DATA SHOWN:

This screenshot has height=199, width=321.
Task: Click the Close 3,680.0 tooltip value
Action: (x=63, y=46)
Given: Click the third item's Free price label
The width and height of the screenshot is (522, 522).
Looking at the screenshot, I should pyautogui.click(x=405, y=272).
==
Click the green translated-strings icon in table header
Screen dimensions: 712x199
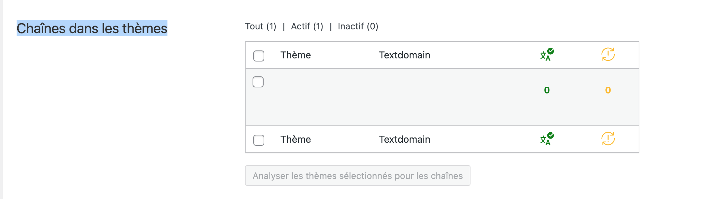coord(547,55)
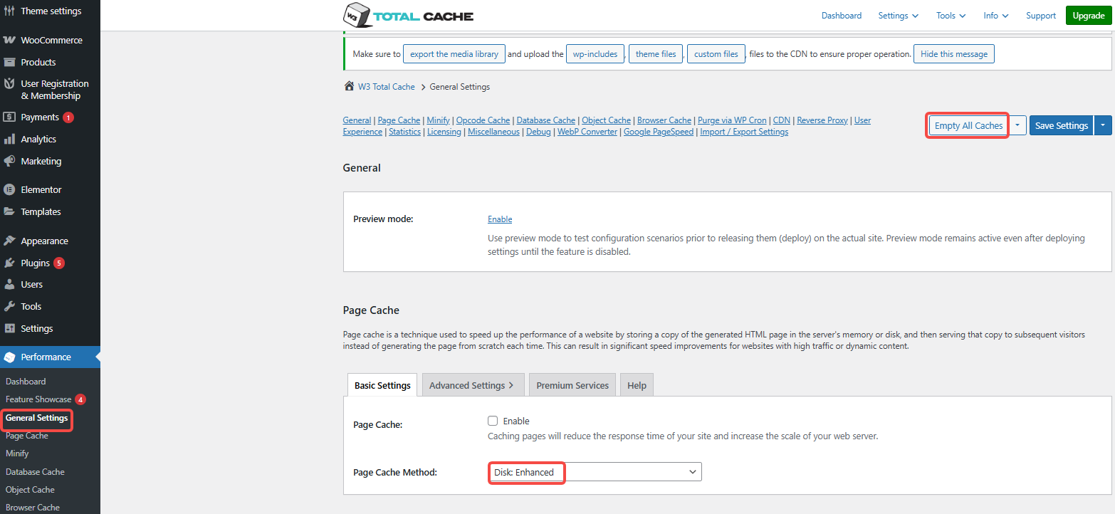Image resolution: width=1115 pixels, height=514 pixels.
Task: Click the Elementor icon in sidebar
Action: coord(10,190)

WORK REQUIRED:
Please switch "price label" to "price tag" in the entries between the lines holding "This screenshot has height=199, width=321." and "Looking at the", inclusive, and return only those lines with everything else unchanged.

EXERCISE ANSWER:
This screenshot has height=199, width=321.
Task: Click the Close 3,680.0 tooltip value
Action: (x=63, y=46)
Given: Click the third item's Free price tag
The width and height of the screenshot is (522, 522).
Looking at the screenshot, I should pyautogui.click(x=405, y=272).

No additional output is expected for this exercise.